• **WORK INSTRUCTIONS**:
(a) Reproduce word for word the part of the blog post on writing superpowers that starts with "When it comes" and goes on through "to for support.".
(b) Answer these questions from the blog post on writing superpowers:
(i) Which two writing superpowers does the writer claim?
(ii) Which author does the writer call one they will never stop loving?
(iii) What genre has the writer's editor read for as long as the writer has known him?
(c) Write what comes next in the blog post on writing superpowers, picking up right after its final sentence.

Hello world out there world!
When it comes to writing we all have our specialties. Some of us are better at character development, others are great at world building. Just like the Justice League or the Avengers have a variety of superheroes that keep their teams together us writers have our communities to go to for support.
Recently I’ve been going to a writers group and it still amazes me how much talent is out there. There are people in my group that have never written a story but have so much know-how that they could teach a class. There are those – like myself – who have written and published works that share what we’ve learnt about the self-publishing/ traditional-publishing world. We all have something to share, something to learn, and something we are really good at.
I like to think my writing superpowers are character development and foreshadowing. I love creating relationships between characters and love writing pieces that you come to discover are way more important than I originally let on. I think that is due to what I love about reading. I don’t read for the world – one reason I don’t read fantasy books – but I read for the people. Mitch Albom is a great example of an author I will never stop loving. His superpower is to take normal life and make it amazing. He takes pieces like death, mortality, growing up, and purpose and turns it into this epic emotional roller-coaster.
I try my hardest to do that with my books. I know in the fantasy genre it is hard to make it feel real but I hope through my characters I can make the world relatable and the things that happen to them believable.
I think that’s why it is so important to have others read your stories before publishing or self-publishing. Other people have had different life experiences or may have a superpower to contribute to your work.
My editor loves fantasy and has read fantasy for as long as I’ve known him. I am also lucky enough to have grown up with him, so he knows me outside of writing and understands what I want out of my books. When he reads my books he has that background to help establish a more believable fantasy background in my work. He also has a better knowledge of writing rules – that I am slowly starting to grasp – which helps make my writing come across smoother or better written than if I published it without his review.

• **DATASET EXCERPTS**:

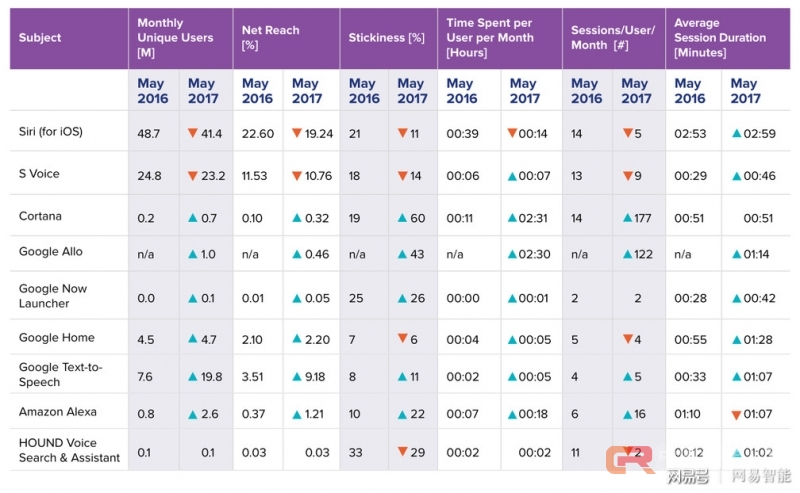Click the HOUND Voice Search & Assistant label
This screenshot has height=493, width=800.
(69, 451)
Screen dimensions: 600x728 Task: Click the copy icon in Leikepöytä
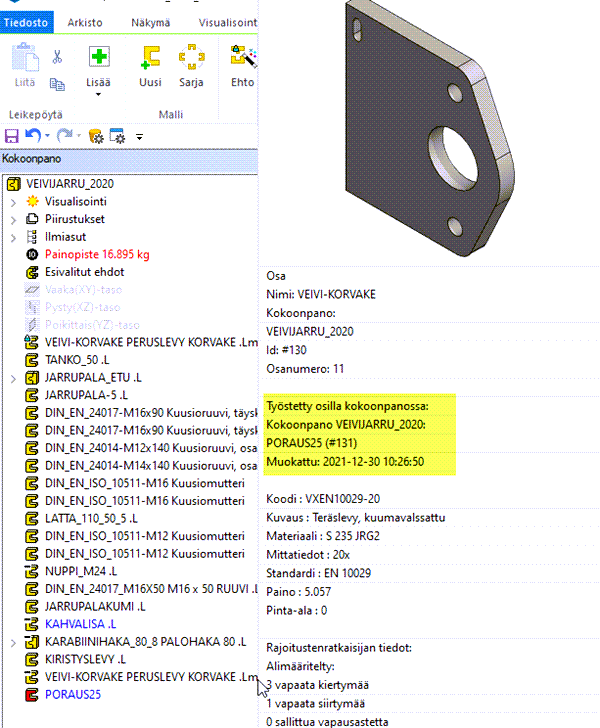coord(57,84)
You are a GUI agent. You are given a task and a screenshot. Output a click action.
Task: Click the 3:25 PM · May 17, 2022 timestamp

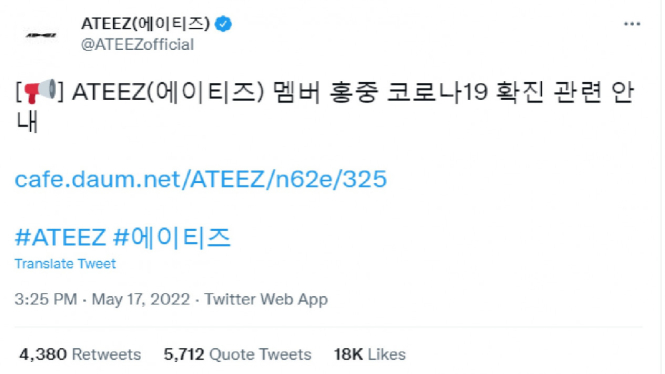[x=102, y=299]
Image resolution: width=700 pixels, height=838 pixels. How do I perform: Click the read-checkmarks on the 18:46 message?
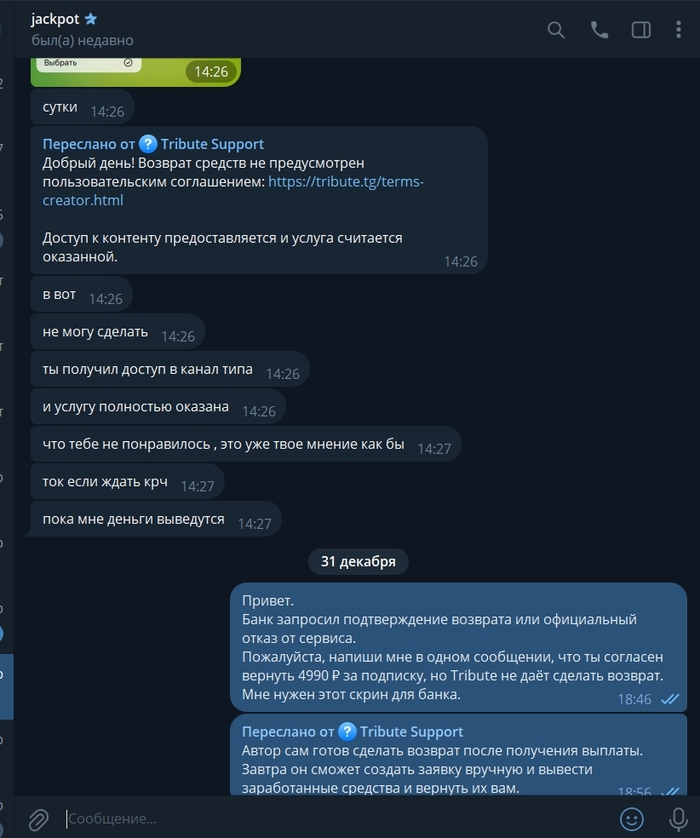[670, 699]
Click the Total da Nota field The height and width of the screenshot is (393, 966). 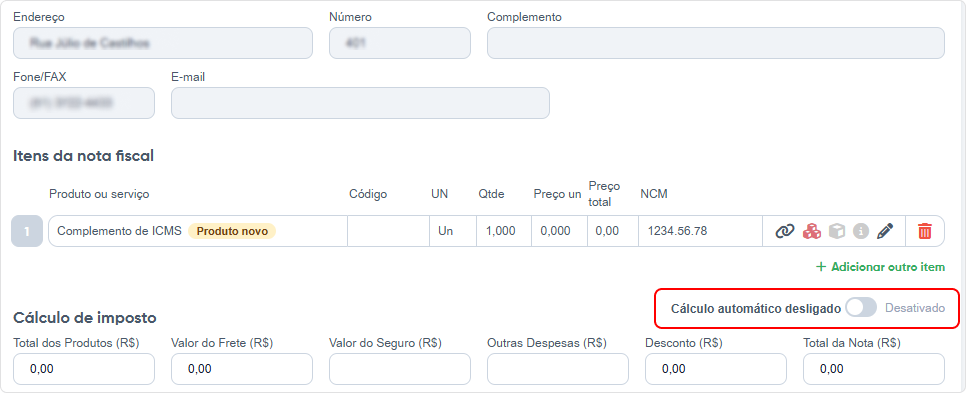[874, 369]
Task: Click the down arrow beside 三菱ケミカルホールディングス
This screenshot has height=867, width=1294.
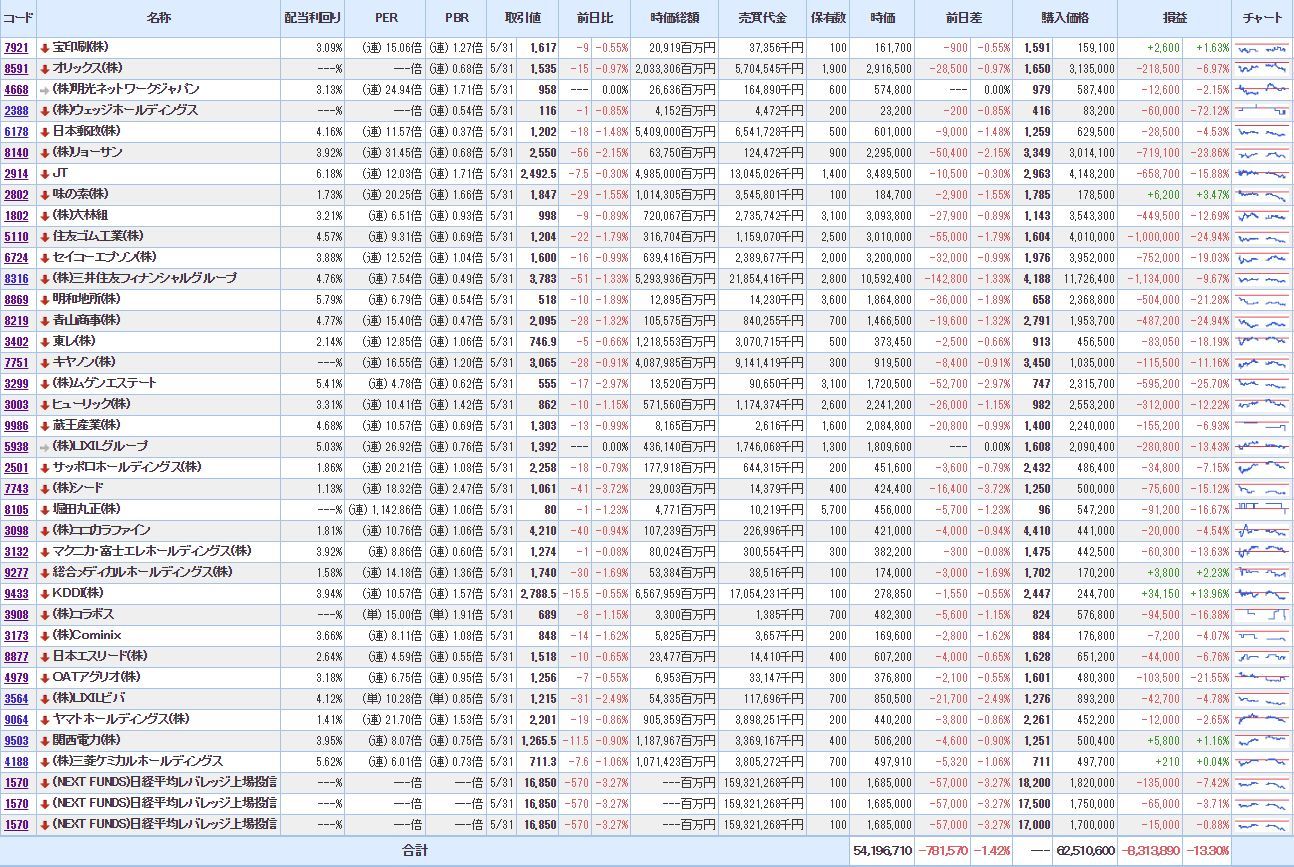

• **WRITTEN RESPONSES**:
(a)
When it comes to writing we all have our specialties. Some of us are better at character development, others are great at world building. Just like the Justice League or the Avengers have a variety of superheroes that keep their teams together us writers have our communities to go to for support.

(b)
(i) Character development and foreshadowing.
(ii) Mitch Albom.
(iii) Fantasy.

(c)
I have beta-readers who all have strengths in a variety of things. I have a beta-reader that is passionate about description and has amazing skill with showing rather than telling. This helps me immensely since I am a regular teller of stories and rarely show in my work. Their suggestions help me build a work full of visual details that may help the reader see the world than just read about it.
Lastly, I have another set of readers that help with portraying certain information or certain characters correctly. I do not have a background in medicine or herbal healing, so these people are there to make sure I am not writing bull and sending false facts to my readership. This goes with characters with certain backgrounds. I am an ally to the LGBTQ community but I don’t have too many negative experiences of being LGBTQ. My family and friends have been accepting of my choices, my partner is comfortable with my sexuality, I identify with the gender I was born with, and so when I am writing a character who is queer I don’t wish to misrepresent them. That’s why I’m thankful for having readers with a variety of backgrounds willing to help me shape my queer characters appropriately, insuring I don’t perpetuate negative stereotypes that we hear about in other media sources.
It is all right to not be perfect at everything.
Tony Stark isn’t perfect, neither is Batman… and their short comings are easily made up for with other members of their team. So when it comes to your writing your books, short stories, poetry, what-have-you – it is all right to lean on others in your community. It is all right to ask for help when you need it because at the end of the day you have a writing superpower that those people may need you to use for their work one day.